Oak Ridge Cemetery Finances Warrant Help From City


SPRINGFIELD -- It's the second most visited cemetery in the country. But now that Oak Ridge isn't bringing in enough revenue, the city will have to step in. 

Springfield Office of Budget and Management Director Bill McCarty says for years the cemetery has had to dip into its endowment fund.


"The cemetery's revenue from its normal operations cannot keep up with its expenditures: in other words the cemetery cannot support itself," said McCarty.

Earlier in the year, the cemetery was looking at taking over $400,000 dollars from the endowment fund.

"The purpose of that fund is to pay for the ongoing care the maintenance of the cemetery once it runs out of burial plots," said McCarty. "We don't agree with that approach. If the cemetery has to be subsidized, which it does, we feel it needs to come out of the city's general checkbook."

Translation: burial and pre-need sales are down. The situation doesn't look like it will improve anytime soon. McCarty says the trend of people looking into cremation as a less expensive option isn't helping.

"The problem is going to be exacerbated, it's going to get worse and worse, not better. We have to figure out a way to increase that revenue someway, somehow, if are going to minimize the drag on the corporate fund," said McCarty.

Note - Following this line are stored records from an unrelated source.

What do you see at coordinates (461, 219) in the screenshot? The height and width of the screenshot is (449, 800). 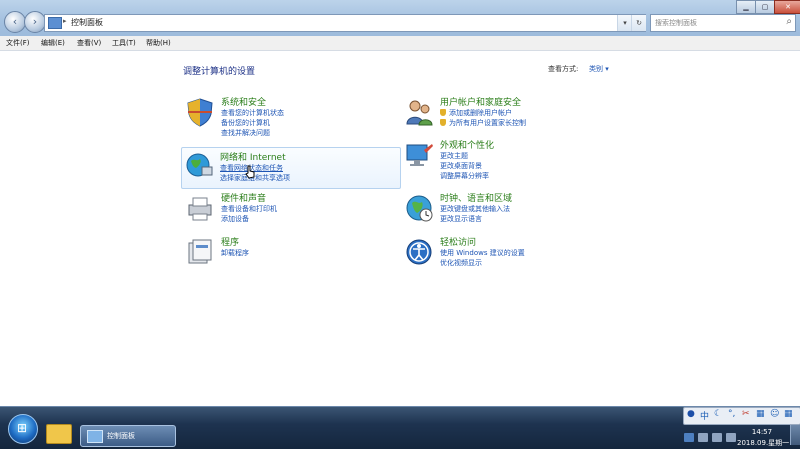 I see `link-display-language: 更改显示语言` at bounding box center [461, 219].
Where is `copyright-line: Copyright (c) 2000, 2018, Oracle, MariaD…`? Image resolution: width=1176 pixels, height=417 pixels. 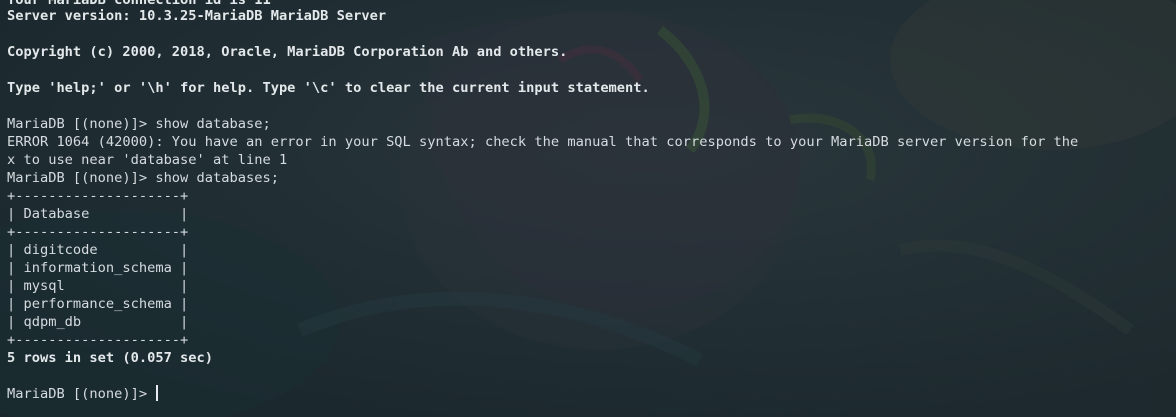 copyright-line: Copyright (c) 2000, 2018, Oracle, MariaD… is located at coordinates (288, 52).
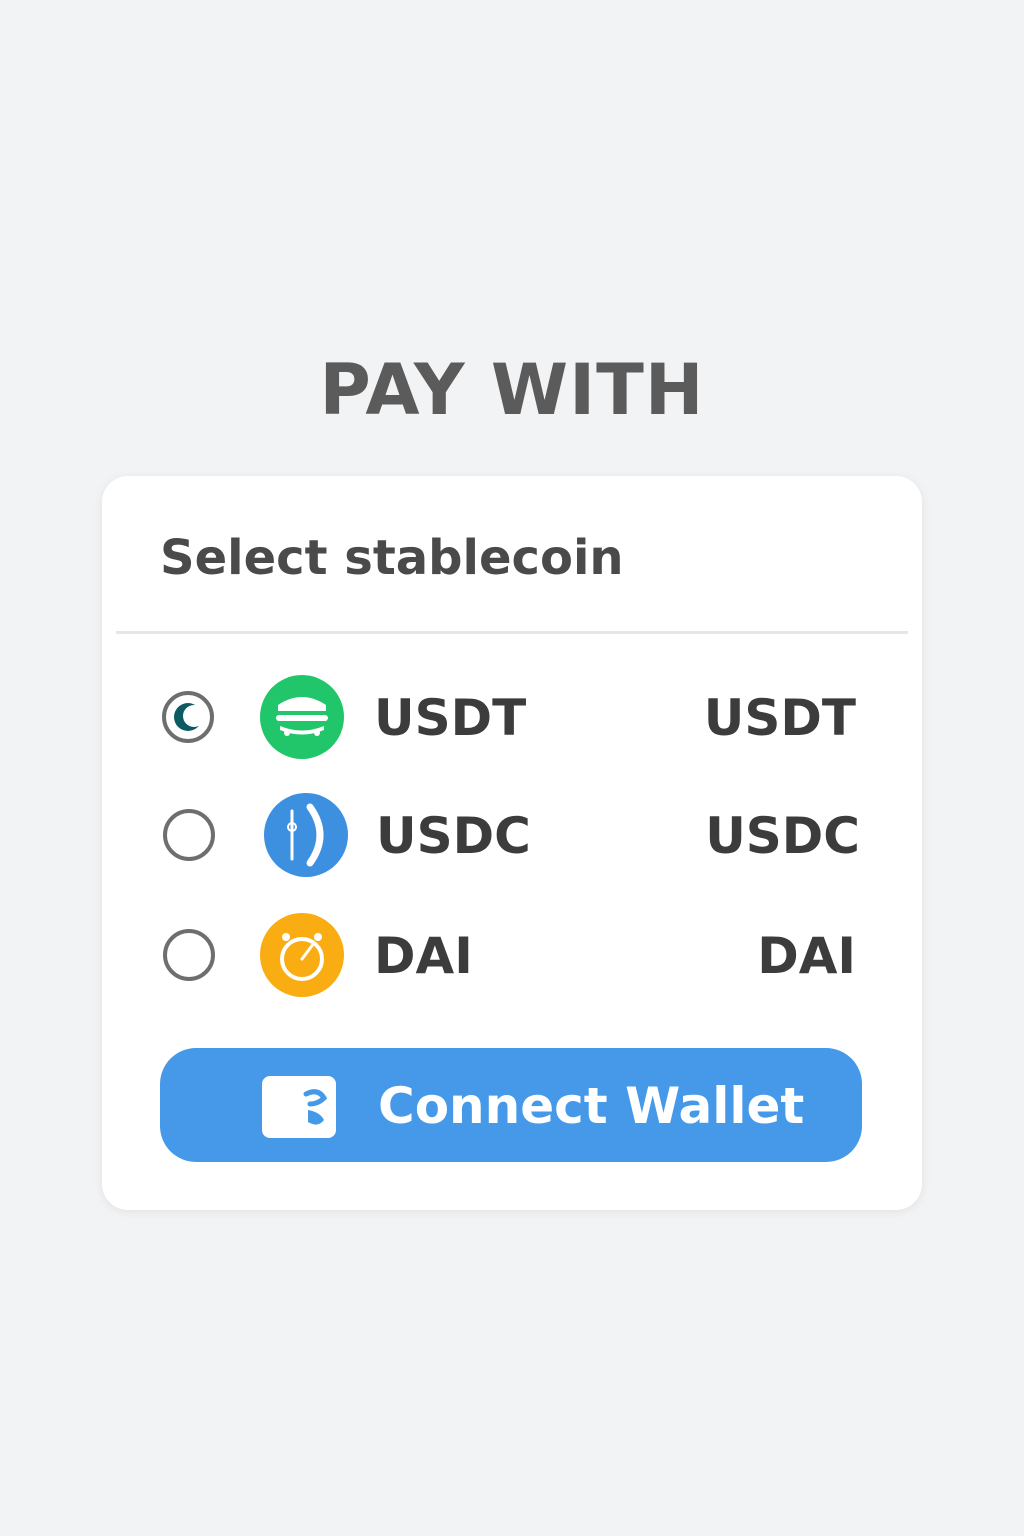 The image size is (1024, 1536). Describe the element at coordinates (189, 955) in the screenshot. I see `radio-dai` at that location.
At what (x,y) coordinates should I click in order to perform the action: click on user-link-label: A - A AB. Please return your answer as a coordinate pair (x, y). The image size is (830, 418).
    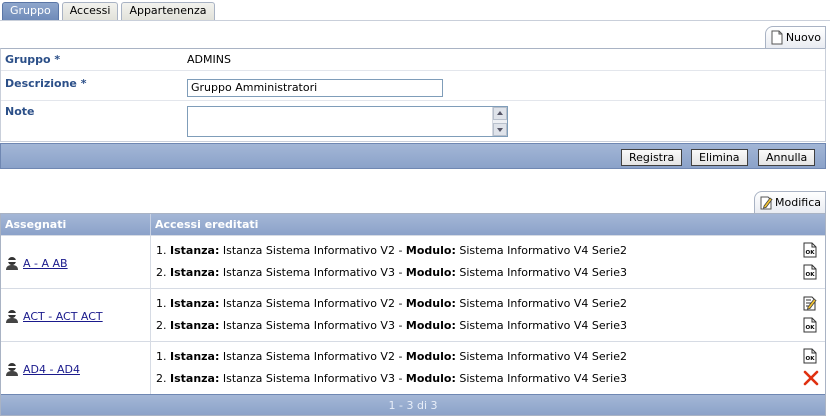
    Looking at the image, I should click on (46, 264).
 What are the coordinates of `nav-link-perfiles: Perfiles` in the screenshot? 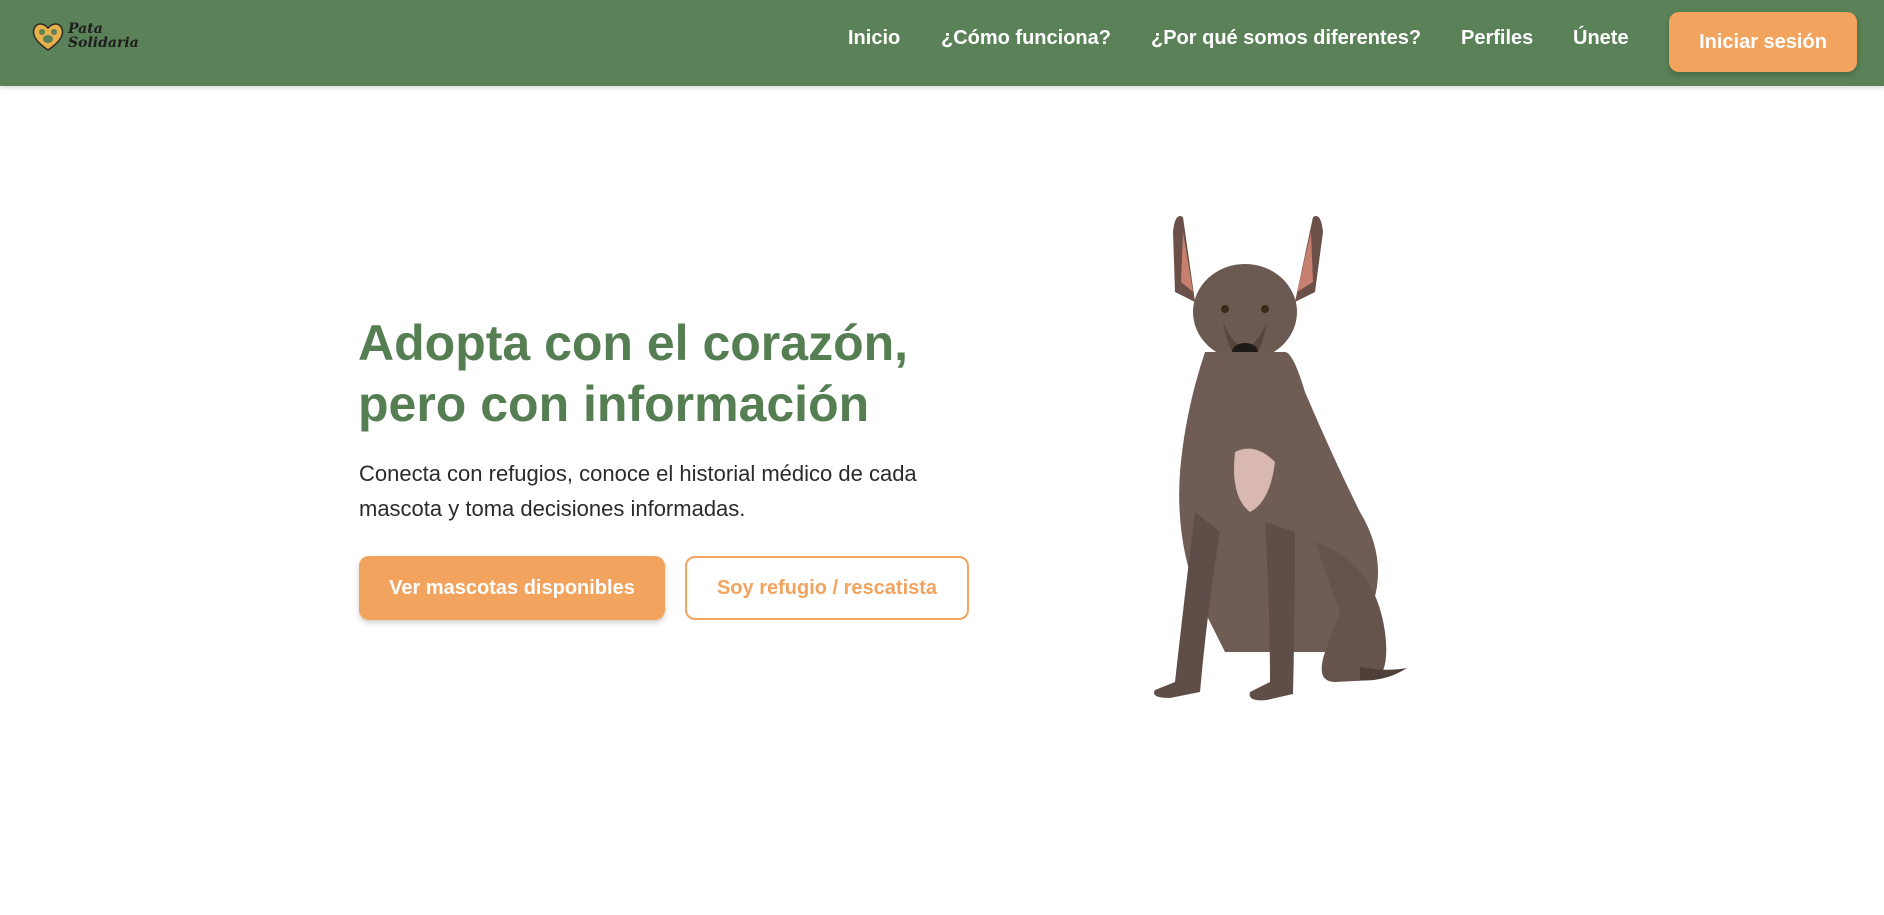 It's located at (1497, 38).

The proposed "fix" could cost the city up to $300,000 per year, though McCarty believes it will be closer to $100,000 for this fiscal year.

But some city leaders are skeptical of the plan, like Ward 5 Alderman Frank Edwards.

"That expense is going to take away from something else that we were already doing," said Edwards.

He wants more information from the administration, and Oak Ridge's Executive Director Michael Lelys.

"How much does it cost to open a grave? How much does it cost to set the vault? Let us see the business side of it, and then compare those costs to surrounding cemeteries around us and see why people are choosing to go somewhere else. That's all I'm asking for," said Edwards.

Michael Lelys wasn't available for an interview, but in the past has said Oak Ridge is always looking for new ways to generate money, but they're just aren't many options.

Revenue for this fiscal year is expected to be in the $900,000 range, while expenses are projected to total around $1.2 million.